Get started seeking out other writing centers on Twitter (the UCWbL has a running list here) and other departments and programs at your campus.  Maybe you can be the hero that puts together a list of all the offices at your campus who are on Twitter?

And now, finally, the people who put the “writing” in “writing center”: how do you get the attention of the students you serve?  One idea is to post some tutors in the student center, or some other well-trafficked area, equipping them with a computer, and handing out free stuff–baked goods, university apparel, or whatever might work–in exchange for liking your Facebook page and following your Twitter account (this is always a good activity for International Writing Centers Week or National Day on Writing).  If you give any informational presentations about the writing center around campus, make sure you’re mentioning your social media outlets.  List your Twitter handle and Facebook page URL on your website and any other promotional materials.

3. And… go!

If I had to sum up how social media works, it would go something like this: the things you do with it will emerge organically out of the connections you forge.  Its purpose for your organization grows clearer as your social network grows more defined.

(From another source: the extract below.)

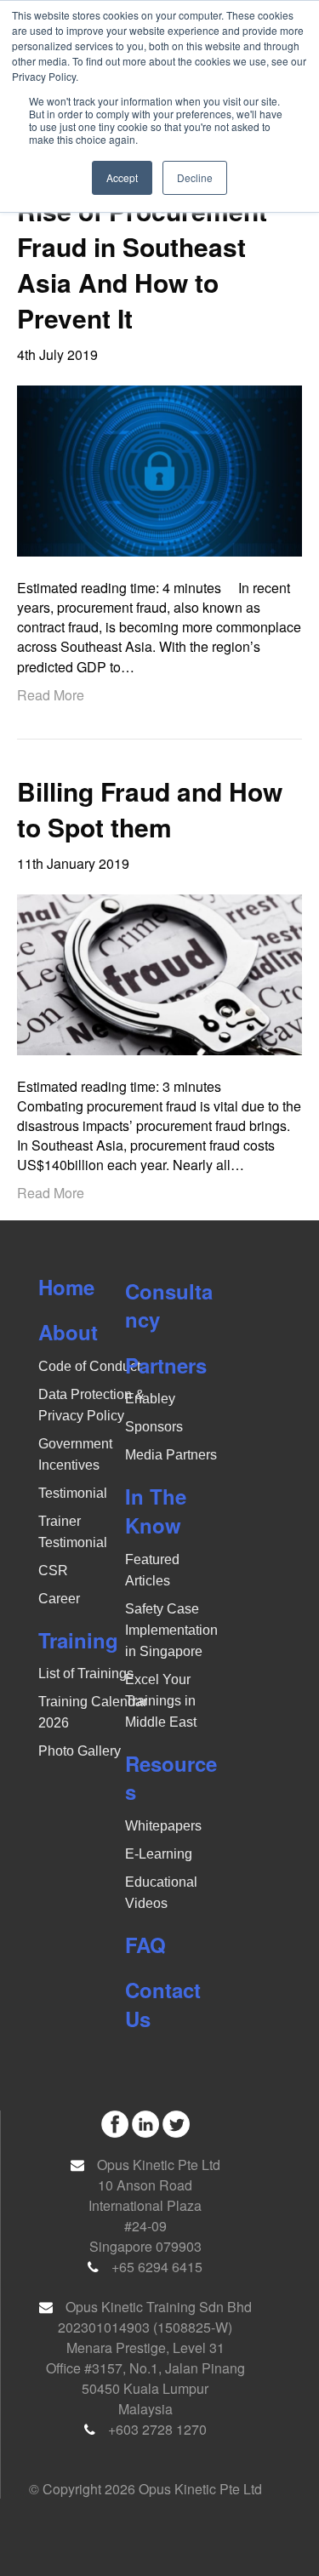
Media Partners (171, 1455)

This is because cross-promotion is the fuel that drives the social media world.  If another organization has posted something of interest, then you should always spread the word to your own audience.  Others will feel obliged to return the favor.

Here are some ways you can jump in:

  • Share statistics about your writing center’s usage with other writing centers and academic departments
  • Share writing-, tutoring-, and academics-related news stories and articles
  • Pick up and spread the word about events going on in other parts of campus (it proves that you’re alive and in tune with what’s happening among your students)
  • Participate in a Twitterchat like #wcchat

If others pick up on what you say and share it, then single them out for a thank-you.  Retweet them on Twitter, and on Facebook, when you’re logged in and viewing your page, you can use Facebook as your organization and cultivate an active presence.

There are some rules, though.

4. Savvy social networkers are…

Regular users: Assign other tutors to take turns monitoring the channels, and make sure you’re posting something or checking your outlets out at least once a day.

Aggressive: Don’t feel cheap about sharing other events going on at your school, mentioning offices by name or by their Twitter handle, or compulsively retweeting things you read and re-posting them on Facebook. (If your accounts are linked, you’re doing both at the same time!)  It will catch on if you stick with it.  Others in your social networks will do whatever it takes for you to promote them.

Literate in all kinds of media: Just because we’re writing centers doesn’t mean we have to stick with text.  Posting photos from events helps reveal the charming human face behind your office, while memes, as long as they’re a hot trend, can allow you to show off your funnier side.  There are dozens of writing-related materials on YouTube, and to my knowledge at least, no writing center has yet posted a Harlem Shake video…

Always showing interest in what others are doing: In the spirit of cross-promotion, this is key.  Whether it’s an upcoming jazz concert, a reminder to vote in student body elections, news about renovations to the library, or a Twitterchat about digital humanities, there is always something you can talk about in addition to writing.  Show that you’re dynamic by helping spread the word about things your students would be interested in knowing, even if it’s not directly related to what you do.

Does some of this stuff sound like you’re marketing a brand?  That’s because you are.  But what’s so powerful about social media is that it gives you full control over the image of your writing center and the kind of impression an engaged audience will have about your work.  And hey, if that impression is good, then all of us writing centers will benefit, right?